Sophie Lauerière : Nous avons fêté cet anniversaire en septembre, une soirée durant laquelle nous avons présenté toutes les grandes étapes de l’évolution de notre association. C’était important de le faire, à la suite de la COVID, où nous n’avions rien pu célébrer. Lors de ce moment festif, nous en avons profité pour mettre en lumière les anciens collaborateur·rices.
Nous avons également invité tous les partenaires avec lesquels nous collaborons, et plus particulièrement les écoles.

Le planning familial de Fléron a en effet développé des partenariats basés sur des projets à long terme. Certains se sont noués dès que nous avons commencé à pouvoir rentrer dans les écoles et ont perduré depuis ce temps. Grâce au subside alloué à l’EVRAS, notre réseau s’est étendu et de nouvelles écoles ont intégré notre projet de prévention. C’était donc une manière de se rassembler. Notre zone couvre désormais toutes les écoles primaires et secondaires (des deux réseaux) depuis Jupille jusqu’à Soumagne.
Depuis le début, nous avons travaillé à poser un cadre clair en équipe. L’idée est d’offrir aux jeunes un espace de parole sans la présence de leur professeur·e, mais les rencontres sont préparées et évaluées avec les enseignant·es, en transparence avec la direction. C’est donc un projet d’école et, au fil des années, on se connait mieux. Nous avons aussi tissé des liens avec les associations locales dans une logique de réseau (AMO, maison de jeunes, centre culturel, Service de santé mentale, etc.).
Se réunir pour célébrer, c’est aussi réaffirmer qu’il reste bien nécessaire de maintenir une mobilisation et une vigilance. De nouveaux combats se profilent pour des luttes qu’on pensait d’un autre temps avec le développement des discours masculinistes, le mouvement tradwife qui promeut le retour de la femme au foyer, les paroles homophobes et transphobes qui se libèrent… L’actualité nous montre tous les jours des atteintes aux droits les plus fondamentaux. Rien n’est acquis et tout peut très vite basculer.
S&F : Quels sont les constats que vous posez sur le terrain par rapport aux jeunes ?
S.L. : D’abord, les réseaux sociaux prennent beaucoup de place dans les animations. Ça a commencé avec la pratique des jeux vidéo chez les garçons puis les partages de contenus, de vidéos qui auraient dû rester intimes, et cela prend de l’ampleur. Très régulièrement dans les animations, nous nous trouvons face à des situations où des nudes ont circulé. Les réseaux sociaux posent des soucis au sein de l’école pour des situations qui se sont déroulées à l’extérieur.
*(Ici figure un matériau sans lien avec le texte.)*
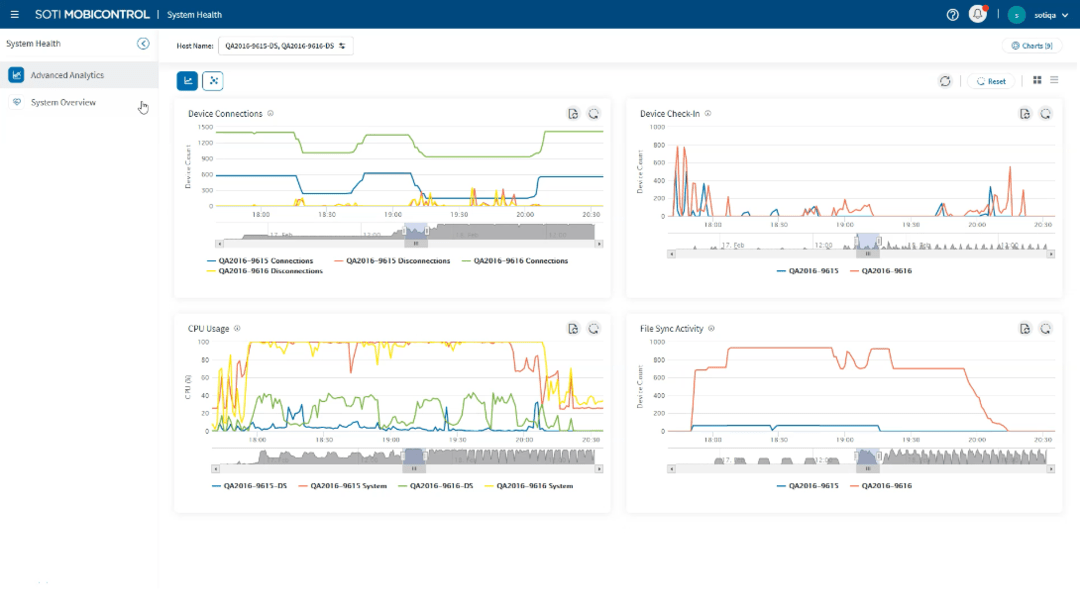Open the help question mark icon
Screen dimensions: 1080x607
click(952, 15)
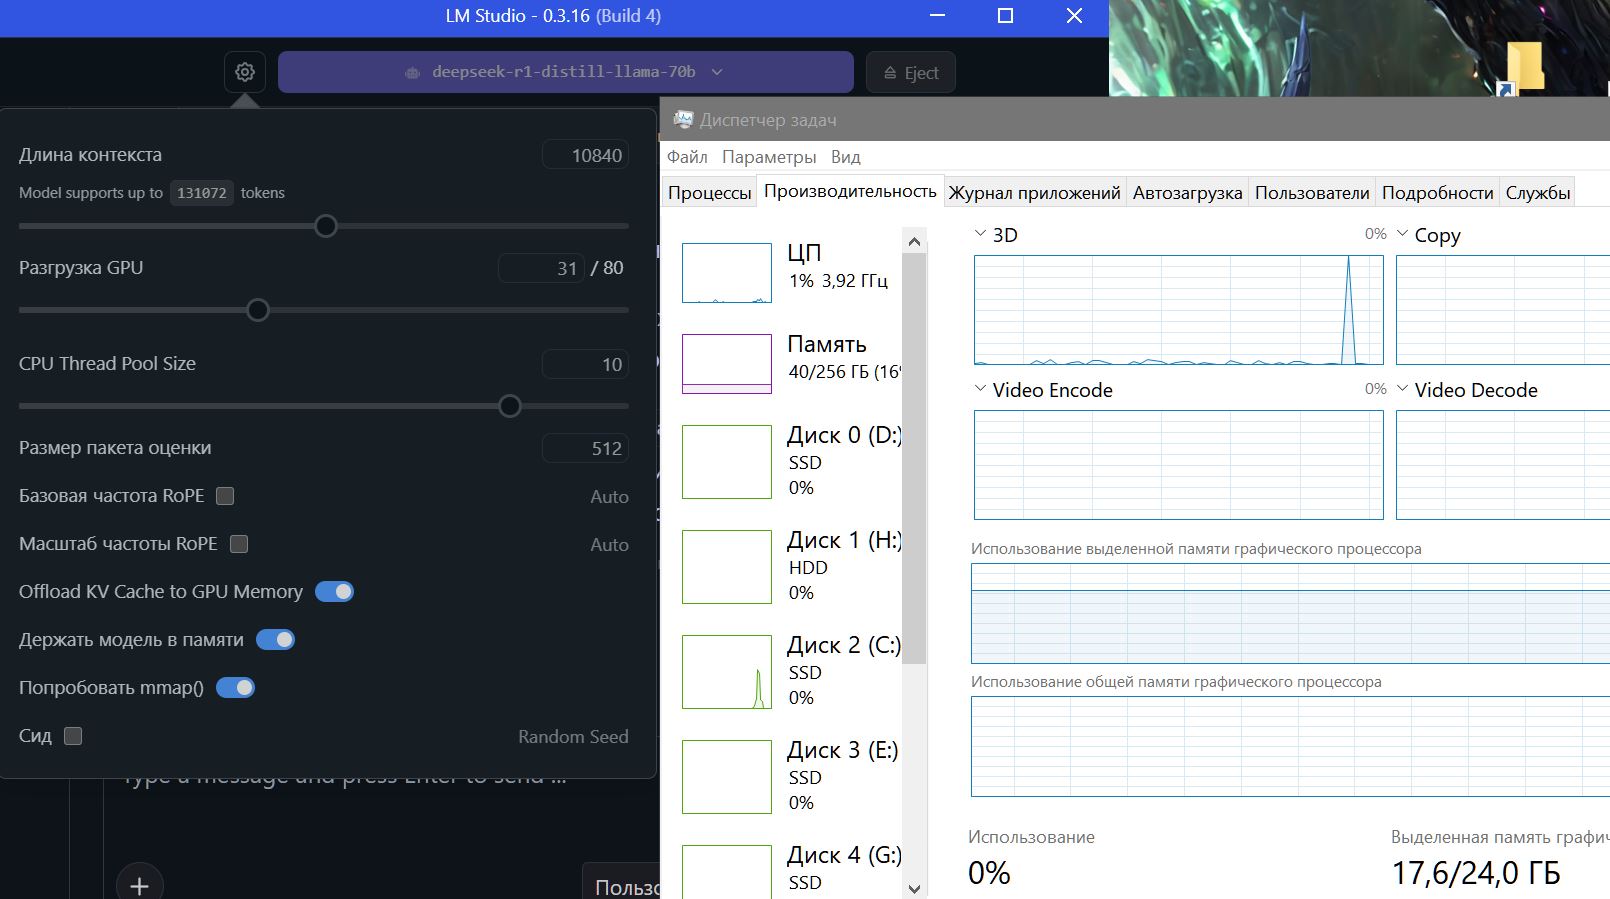1610x899 pixels.
Task: Open the desktop folder shortcut icon
Action: click(x=1523, y=68)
Nous constatons également qu’il y a une libération des propos homophobes ou racistes Depuis notre position d’animateur·rice, c’est heurtant, mais nous devons pouvoir remettre un cadre et dialoguer en rappelant la loi. On ne peut pas rompre ce dialogue mais cela rend les animations compliquées. On voit revenir des discours masculinistes, repris ou encouragés par certains influenceurs, avec des difficultés à l’adolescence de mettre de la distance. C’est très présent chez les garçons.
Chez les filles, on observe depuis quelques années une méconnaissance de leur corps, une acceptation de certaines choses lorsqu’elles sont en couple (habillement, notion d’intimité). De plus, les discours des tradwifes, venant des États-Unis, déferlent également chez nous et prennent beaucoup de place dans les animations. On réalise que le combat n’est pas fini. Il y a toujours une place pour aborder les stéréotypes, les inégalités ; cela fait partie des valeurs qui nous guident. L’animation part des préoccupations du groupe. Elle leur fait prendre conscience qu’ils peuvent dialoguer avec des adultes, dans la confidentialité. Avec l’expérience, on a des outils et on parle du corps ; l’animation prend donc des formes différentes en fonction des groupes. Pour permettre que les jeunes soient à l’aise pour s’exprimer, la mixité ou non est nécessaire dans le cadre que l’on propose.
S&F : Quels sont vos projets futurs ?
S.L. : Chaque année, nous nous réunissons autour d’une thématique avec les acteurs associatifs et scolaires. En 2026, nous préparons une exposition rétrospective sur la prévention du virus du sida jusqu’à nos jours et mettant en lumière les transformations de la communication au fil du temps. Celle-ci sera présentée durant la semaine du 1er décembre 2026.